Sam Brown - The track has this sample in it that sounds like a record being played backwards. It puts me in mind of some pretty dark imagery and I decide to take a big risk on pitching something pretty extreme. So much high profile work is formulaic, mostly because it’s very hard to get labels and artists to trust you on something that doesn’t have instant commercial appeal. It’s a shame. I think that many directors are far more interesting than the work they get to make. I’m helped here because this is the fifth single off the album - the stakes are low and Jay is pressing for something different that moves outside the narrow boundaries of hip-hop videos. Jay loves the treatment, so I’m shooting it in LA only a week later.

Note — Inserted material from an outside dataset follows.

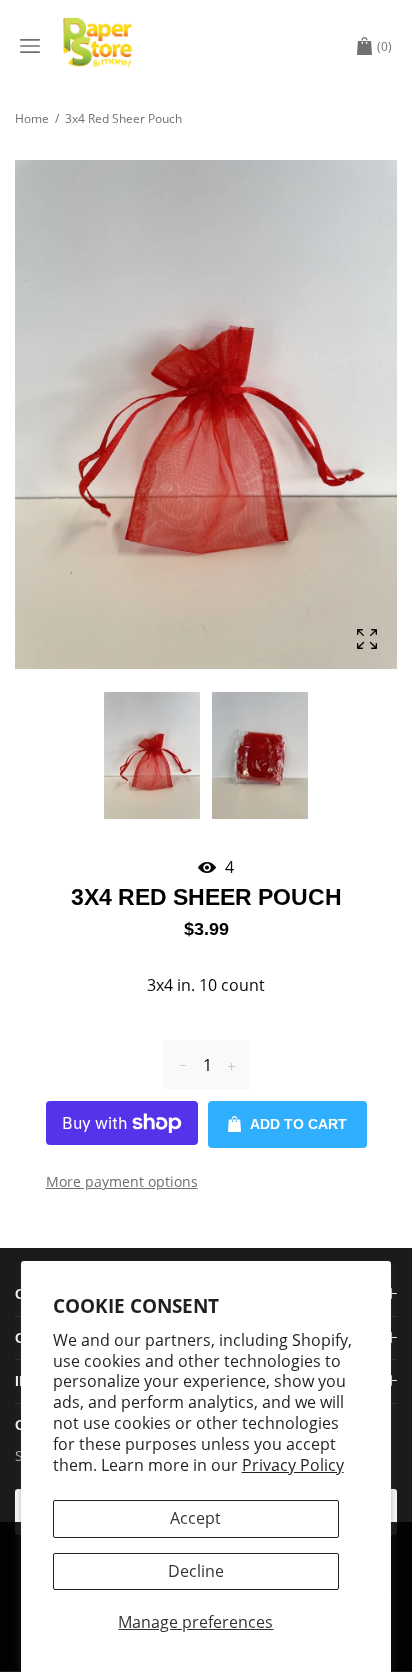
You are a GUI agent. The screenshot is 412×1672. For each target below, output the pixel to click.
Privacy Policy (293, 1465)
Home (32, 118)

I like it when a video is like a portrait, one in which you control the character. One of the great things about directing videos is that you can shape artists to how you think they should be. I’ve always liked Rick Rubin’s approach to production, stripping away all the bullshit and putting people in touch with the basics. I’ve tried to do the same with videos. Jay’s performance rolls off as sparse and raw and brooding. Perfect.